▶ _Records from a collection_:
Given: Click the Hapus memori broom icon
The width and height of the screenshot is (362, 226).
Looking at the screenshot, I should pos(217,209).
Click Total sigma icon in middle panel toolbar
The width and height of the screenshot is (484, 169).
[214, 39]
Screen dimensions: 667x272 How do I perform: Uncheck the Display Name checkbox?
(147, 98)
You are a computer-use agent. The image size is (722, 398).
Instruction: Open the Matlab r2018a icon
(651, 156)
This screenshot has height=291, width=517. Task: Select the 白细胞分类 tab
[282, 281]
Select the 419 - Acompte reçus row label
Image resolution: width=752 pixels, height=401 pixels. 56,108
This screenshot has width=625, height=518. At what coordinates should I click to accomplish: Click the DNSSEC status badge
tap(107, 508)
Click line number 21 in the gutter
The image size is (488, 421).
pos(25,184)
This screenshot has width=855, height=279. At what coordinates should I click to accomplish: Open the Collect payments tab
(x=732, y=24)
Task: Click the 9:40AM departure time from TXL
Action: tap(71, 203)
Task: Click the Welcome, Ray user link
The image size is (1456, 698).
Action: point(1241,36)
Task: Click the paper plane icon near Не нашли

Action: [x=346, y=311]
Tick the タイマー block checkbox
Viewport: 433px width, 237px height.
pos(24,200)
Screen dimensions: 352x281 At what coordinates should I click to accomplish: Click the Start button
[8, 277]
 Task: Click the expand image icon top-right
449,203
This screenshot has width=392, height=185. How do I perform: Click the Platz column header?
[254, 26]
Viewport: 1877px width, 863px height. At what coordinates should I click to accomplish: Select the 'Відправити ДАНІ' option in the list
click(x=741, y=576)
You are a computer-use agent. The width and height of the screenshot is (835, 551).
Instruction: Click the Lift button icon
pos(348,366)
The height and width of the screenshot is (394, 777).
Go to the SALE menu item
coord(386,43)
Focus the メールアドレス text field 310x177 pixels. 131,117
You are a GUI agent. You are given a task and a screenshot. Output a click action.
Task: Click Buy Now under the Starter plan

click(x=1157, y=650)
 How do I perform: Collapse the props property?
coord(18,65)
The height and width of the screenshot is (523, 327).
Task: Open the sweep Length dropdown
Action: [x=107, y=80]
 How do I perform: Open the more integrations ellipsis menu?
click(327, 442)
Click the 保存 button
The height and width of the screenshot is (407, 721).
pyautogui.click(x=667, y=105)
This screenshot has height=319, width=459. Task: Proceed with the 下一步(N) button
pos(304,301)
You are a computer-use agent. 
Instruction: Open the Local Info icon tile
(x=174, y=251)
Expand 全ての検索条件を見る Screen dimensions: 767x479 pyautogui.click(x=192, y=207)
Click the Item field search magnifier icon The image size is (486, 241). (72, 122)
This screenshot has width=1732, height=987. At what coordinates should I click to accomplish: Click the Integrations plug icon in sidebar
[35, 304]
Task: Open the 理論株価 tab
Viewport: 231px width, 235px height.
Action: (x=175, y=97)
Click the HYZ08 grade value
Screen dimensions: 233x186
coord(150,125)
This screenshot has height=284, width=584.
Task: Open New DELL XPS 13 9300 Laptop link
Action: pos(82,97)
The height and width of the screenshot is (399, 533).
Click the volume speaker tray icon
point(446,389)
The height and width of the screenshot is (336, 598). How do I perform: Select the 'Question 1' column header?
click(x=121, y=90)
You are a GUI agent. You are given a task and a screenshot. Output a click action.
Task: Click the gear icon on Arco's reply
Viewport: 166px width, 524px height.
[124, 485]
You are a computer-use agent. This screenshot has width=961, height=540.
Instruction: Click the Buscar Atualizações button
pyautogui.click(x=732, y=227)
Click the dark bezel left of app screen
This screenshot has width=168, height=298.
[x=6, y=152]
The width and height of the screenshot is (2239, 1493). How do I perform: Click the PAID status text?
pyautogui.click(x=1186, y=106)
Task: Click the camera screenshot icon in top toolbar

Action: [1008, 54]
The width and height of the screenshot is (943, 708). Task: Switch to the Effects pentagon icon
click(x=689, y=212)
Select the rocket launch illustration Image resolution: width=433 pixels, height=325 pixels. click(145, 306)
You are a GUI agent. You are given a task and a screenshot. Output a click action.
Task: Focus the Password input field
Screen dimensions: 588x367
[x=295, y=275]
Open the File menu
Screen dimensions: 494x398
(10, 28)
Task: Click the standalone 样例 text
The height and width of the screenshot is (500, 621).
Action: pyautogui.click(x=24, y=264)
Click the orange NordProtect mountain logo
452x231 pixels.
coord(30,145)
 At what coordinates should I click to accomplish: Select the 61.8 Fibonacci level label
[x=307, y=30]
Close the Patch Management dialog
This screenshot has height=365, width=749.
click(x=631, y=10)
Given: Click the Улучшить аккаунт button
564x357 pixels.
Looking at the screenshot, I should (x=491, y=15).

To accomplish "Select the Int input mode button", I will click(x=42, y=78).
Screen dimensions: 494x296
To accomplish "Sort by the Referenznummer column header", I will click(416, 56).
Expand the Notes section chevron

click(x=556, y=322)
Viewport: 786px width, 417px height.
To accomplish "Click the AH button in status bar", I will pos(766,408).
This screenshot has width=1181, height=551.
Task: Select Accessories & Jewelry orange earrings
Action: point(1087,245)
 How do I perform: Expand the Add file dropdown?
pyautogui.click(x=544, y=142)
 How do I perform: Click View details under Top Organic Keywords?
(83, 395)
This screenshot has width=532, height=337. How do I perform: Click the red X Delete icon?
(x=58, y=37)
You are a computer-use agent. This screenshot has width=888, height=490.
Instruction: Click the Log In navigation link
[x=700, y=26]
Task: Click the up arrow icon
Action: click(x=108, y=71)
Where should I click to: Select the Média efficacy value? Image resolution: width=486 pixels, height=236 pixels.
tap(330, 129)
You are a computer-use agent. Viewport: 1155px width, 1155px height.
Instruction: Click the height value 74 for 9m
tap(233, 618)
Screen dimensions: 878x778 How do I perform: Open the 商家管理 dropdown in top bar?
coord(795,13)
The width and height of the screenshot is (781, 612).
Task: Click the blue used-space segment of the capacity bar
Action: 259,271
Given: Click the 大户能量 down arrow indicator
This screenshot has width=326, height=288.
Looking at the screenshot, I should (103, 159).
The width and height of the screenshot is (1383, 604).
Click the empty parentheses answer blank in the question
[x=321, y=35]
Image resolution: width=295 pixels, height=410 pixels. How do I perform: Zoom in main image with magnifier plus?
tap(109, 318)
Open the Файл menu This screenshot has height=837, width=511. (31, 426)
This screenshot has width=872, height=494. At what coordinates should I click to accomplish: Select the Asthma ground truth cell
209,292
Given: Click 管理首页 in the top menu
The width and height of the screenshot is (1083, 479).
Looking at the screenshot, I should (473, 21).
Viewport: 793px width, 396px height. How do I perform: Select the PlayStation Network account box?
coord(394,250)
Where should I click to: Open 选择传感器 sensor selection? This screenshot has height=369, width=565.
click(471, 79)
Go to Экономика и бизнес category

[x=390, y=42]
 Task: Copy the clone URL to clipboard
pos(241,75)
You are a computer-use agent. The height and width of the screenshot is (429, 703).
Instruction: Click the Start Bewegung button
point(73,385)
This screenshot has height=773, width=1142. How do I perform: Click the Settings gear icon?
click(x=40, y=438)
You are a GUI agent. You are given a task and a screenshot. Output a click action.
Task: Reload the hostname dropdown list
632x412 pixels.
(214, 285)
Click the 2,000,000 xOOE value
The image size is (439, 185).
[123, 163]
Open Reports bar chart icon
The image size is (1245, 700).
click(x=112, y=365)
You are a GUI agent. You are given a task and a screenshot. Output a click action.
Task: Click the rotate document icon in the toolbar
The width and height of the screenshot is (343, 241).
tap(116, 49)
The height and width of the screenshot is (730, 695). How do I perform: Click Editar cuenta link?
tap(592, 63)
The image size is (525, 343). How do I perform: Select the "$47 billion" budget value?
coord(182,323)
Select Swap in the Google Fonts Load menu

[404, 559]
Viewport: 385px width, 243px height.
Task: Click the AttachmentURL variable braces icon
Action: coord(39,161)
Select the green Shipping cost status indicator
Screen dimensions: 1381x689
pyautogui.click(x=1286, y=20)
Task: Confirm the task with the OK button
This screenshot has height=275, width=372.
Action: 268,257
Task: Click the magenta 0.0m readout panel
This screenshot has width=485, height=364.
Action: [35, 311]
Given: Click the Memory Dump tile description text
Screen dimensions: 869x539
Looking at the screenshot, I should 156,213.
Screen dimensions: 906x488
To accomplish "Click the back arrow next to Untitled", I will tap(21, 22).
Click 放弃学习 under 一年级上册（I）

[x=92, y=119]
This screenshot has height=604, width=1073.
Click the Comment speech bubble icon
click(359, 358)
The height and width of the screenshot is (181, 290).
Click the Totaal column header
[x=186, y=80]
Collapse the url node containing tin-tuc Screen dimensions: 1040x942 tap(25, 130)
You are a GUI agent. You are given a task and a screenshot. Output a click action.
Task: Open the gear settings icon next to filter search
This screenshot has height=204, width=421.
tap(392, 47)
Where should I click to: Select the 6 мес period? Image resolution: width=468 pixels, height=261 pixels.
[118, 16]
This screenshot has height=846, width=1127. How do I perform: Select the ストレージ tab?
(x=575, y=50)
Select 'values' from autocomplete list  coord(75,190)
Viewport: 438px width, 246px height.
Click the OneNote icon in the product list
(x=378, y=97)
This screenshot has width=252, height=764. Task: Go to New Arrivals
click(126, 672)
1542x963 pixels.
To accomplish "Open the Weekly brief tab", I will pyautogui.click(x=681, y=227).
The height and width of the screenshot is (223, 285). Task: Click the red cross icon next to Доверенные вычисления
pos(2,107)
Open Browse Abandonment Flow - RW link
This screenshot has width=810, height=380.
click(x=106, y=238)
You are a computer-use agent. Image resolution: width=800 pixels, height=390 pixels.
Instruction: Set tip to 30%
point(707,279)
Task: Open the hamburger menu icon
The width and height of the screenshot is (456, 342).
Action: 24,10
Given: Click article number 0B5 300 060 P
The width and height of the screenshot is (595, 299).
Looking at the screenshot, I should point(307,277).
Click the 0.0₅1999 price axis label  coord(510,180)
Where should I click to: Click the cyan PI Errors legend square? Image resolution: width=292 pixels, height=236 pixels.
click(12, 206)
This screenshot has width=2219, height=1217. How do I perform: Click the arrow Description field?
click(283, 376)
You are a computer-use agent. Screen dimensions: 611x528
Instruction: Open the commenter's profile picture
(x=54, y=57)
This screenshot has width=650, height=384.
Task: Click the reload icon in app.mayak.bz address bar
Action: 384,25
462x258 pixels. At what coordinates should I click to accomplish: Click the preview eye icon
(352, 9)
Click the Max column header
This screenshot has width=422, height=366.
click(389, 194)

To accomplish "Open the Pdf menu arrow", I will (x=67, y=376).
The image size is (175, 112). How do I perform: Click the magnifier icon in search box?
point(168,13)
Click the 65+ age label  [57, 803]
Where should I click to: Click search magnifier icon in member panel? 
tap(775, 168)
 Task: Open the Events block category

▶ _Task requirements_: Lines from the entries that contain the string "Focus" are what must be copied.

▶ _Solution to this problem_:
Focus the メールアドレス text field 310x177 pixels. 131,117
Task: Focus the Password input field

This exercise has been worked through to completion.